DATASET ROWS:
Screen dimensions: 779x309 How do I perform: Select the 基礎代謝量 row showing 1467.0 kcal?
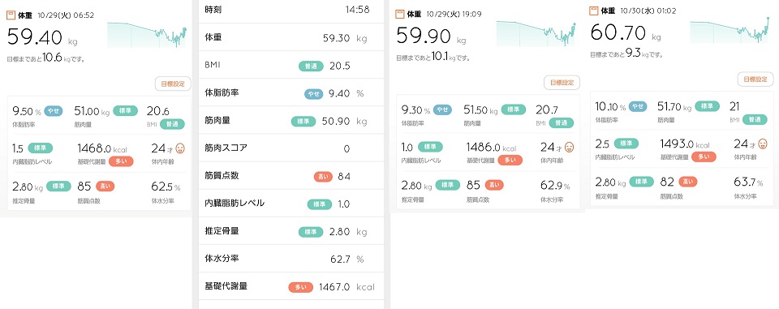pos(291,286)
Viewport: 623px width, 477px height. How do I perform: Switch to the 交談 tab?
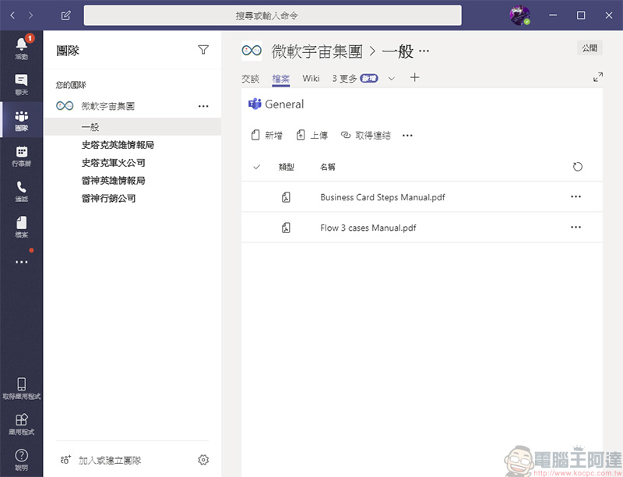250,78
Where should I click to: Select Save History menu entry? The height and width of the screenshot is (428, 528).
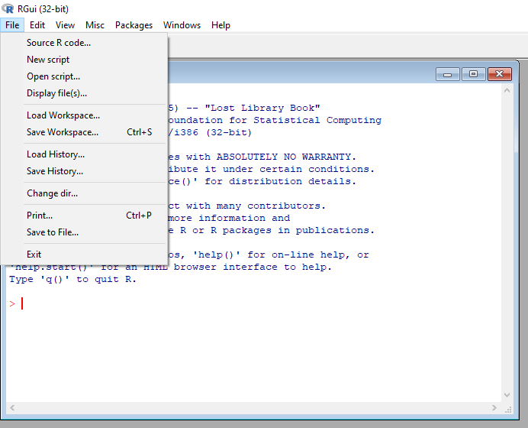55,171

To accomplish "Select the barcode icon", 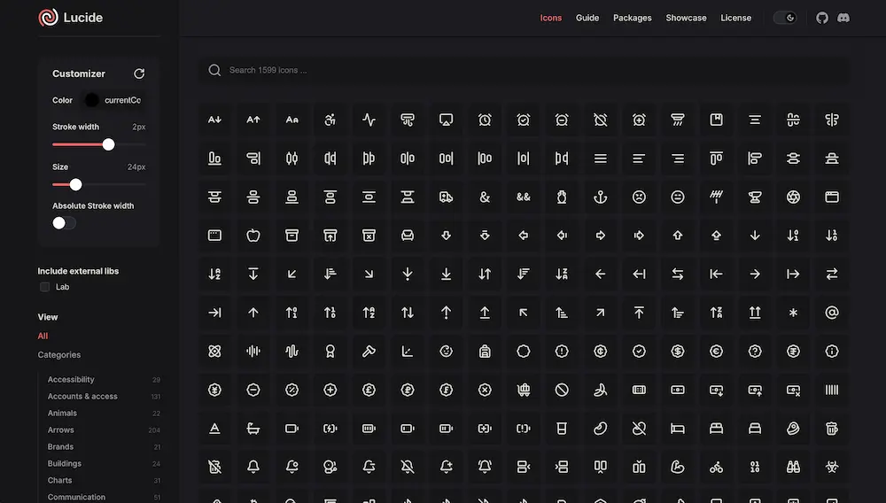I will pos(831,390).
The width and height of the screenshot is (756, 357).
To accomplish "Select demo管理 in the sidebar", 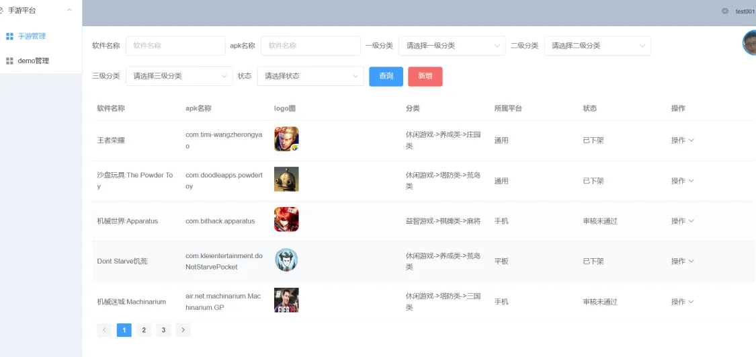I will [33, 61].
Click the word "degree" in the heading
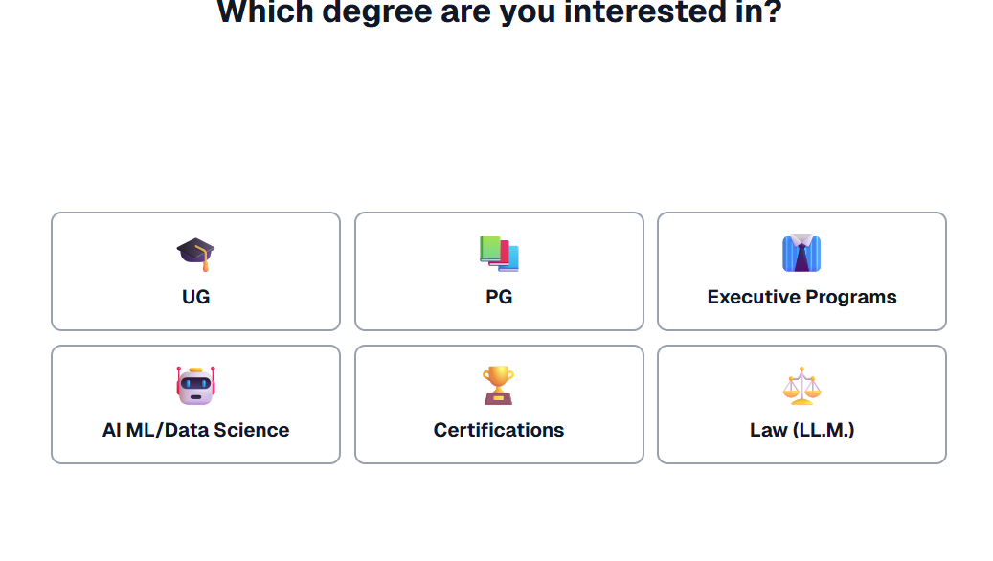The height and width of the screenshot is (561, 993). coord(367,12)
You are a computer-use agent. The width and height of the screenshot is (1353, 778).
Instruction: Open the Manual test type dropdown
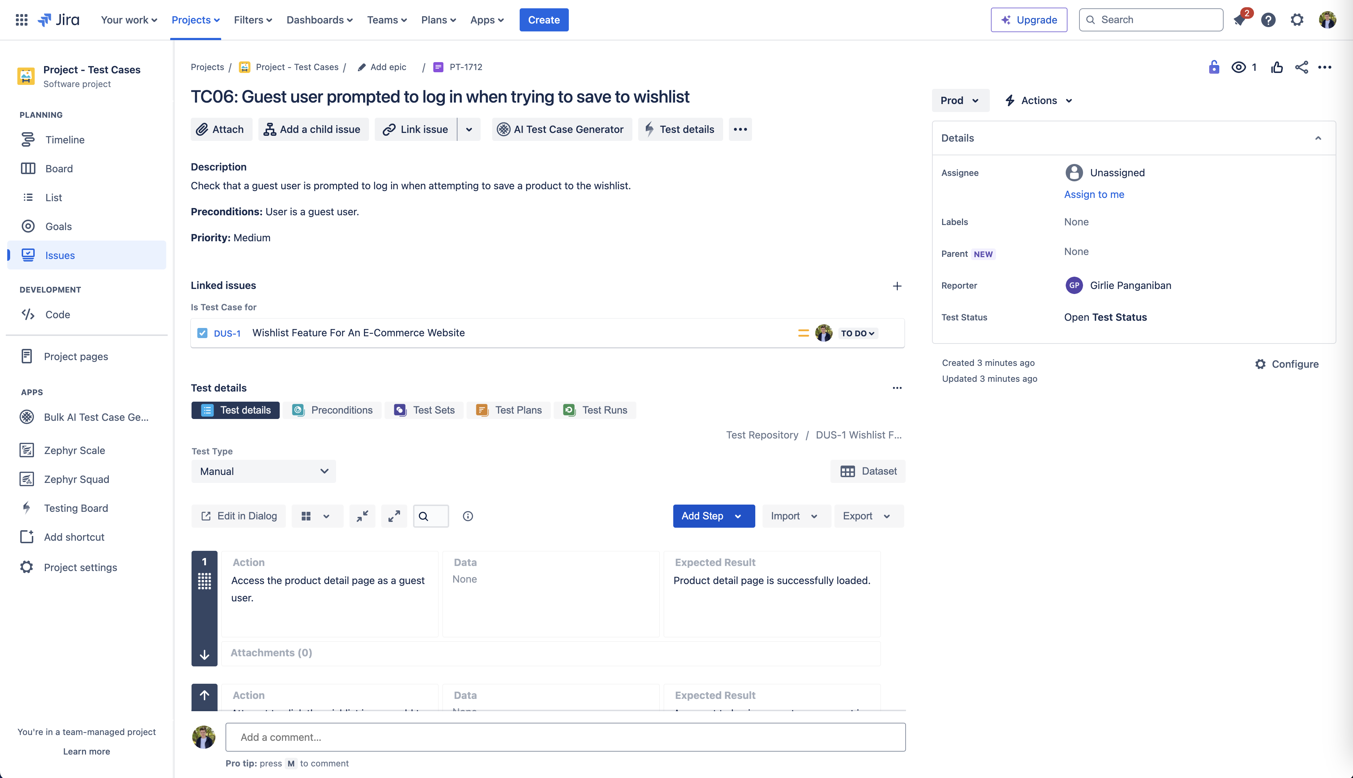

AIM OF THE TASK: Rewrite the data from the line containing "Click the word" through the end of the data, substituting "title" for "heading" and leaving everything else unchanged. Omit the pictures from your answer.

ANSWER FOR THIS EXERCISE:
Click the word "degree" in the title
The height and width of the screenshot is (561, 993). coord(367,12)
You are a computer-use agent. The width and height of the screenshot is (1353, 778).
Instruction: Open the Manual test type dropdown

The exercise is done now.